_PROMPT:_
Once the pictures are set aside, output all the records exactly.

══ EXERCISE INPUTS ══

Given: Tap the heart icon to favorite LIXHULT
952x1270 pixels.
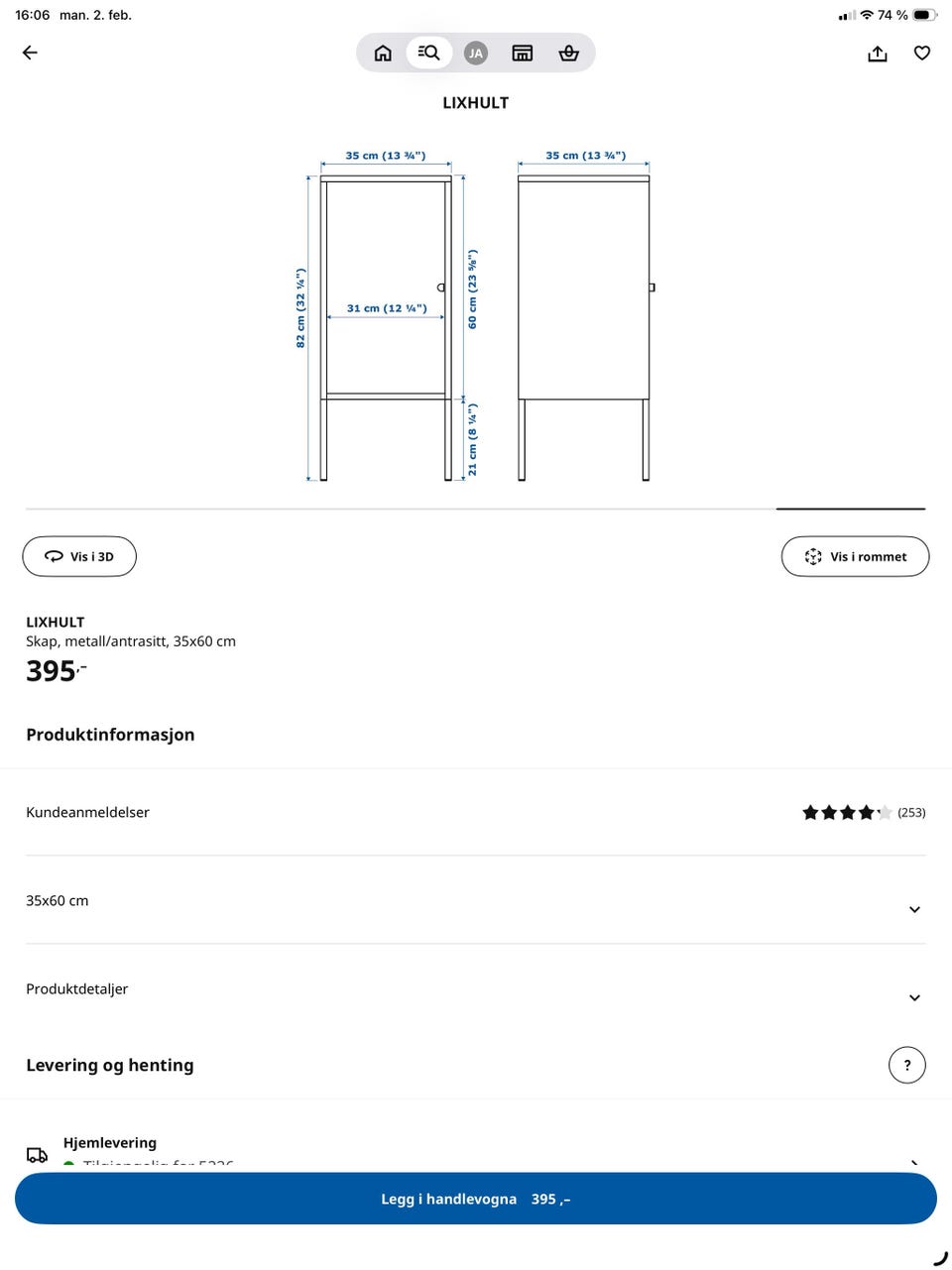Looking at the screenshot, I should [x=921, y=53].
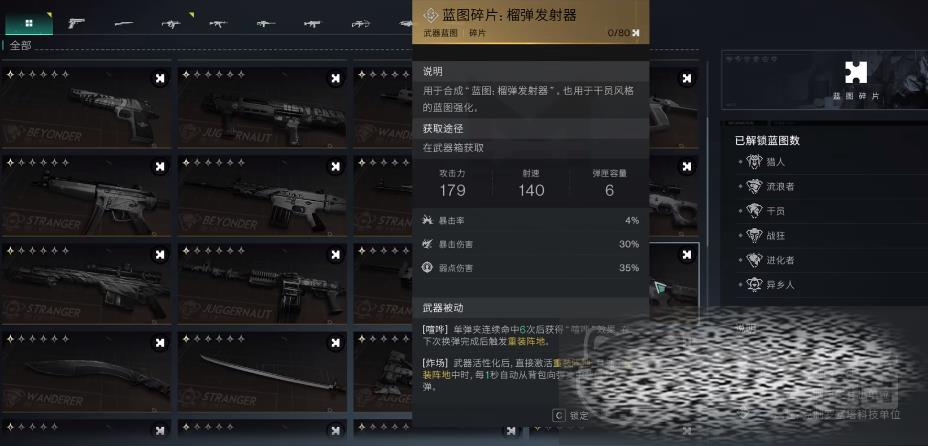
Task: Click the 锁定 lock key prompt
Action: (571, 415)
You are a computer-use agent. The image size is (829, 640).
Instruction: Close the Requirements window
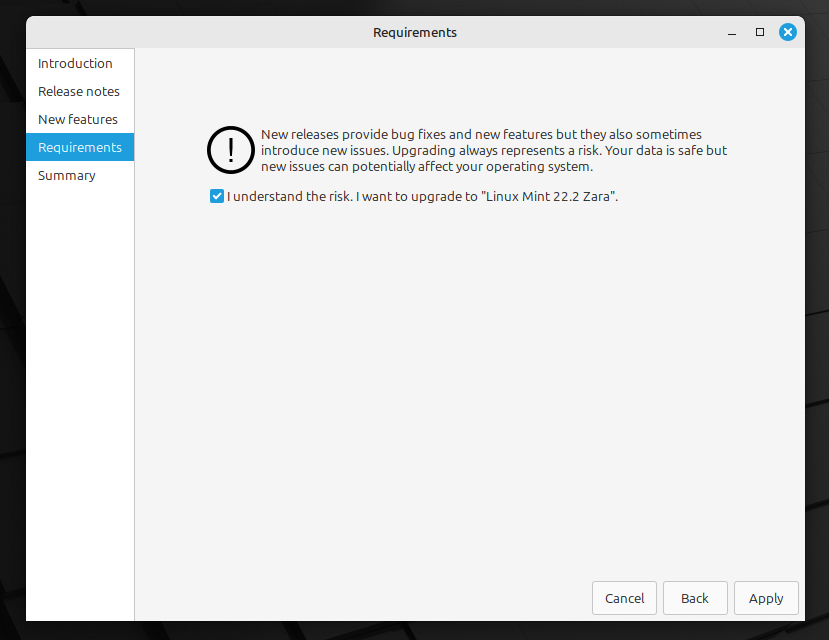tap(788, 31)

═══

_ANSWER TO THE EXERCISE:_
Given: Tap the heart icon to favorite LIXHULT
952x1270 pixels.
Looking at the screenshot, I should [x=921, y=53].
Task: Click the 锁定 lock key prompt
Action: (571, 415)
You are a computer-use agent. The image size is (829, 640).
Instruction: Close the Requirements window
tap(788, 31)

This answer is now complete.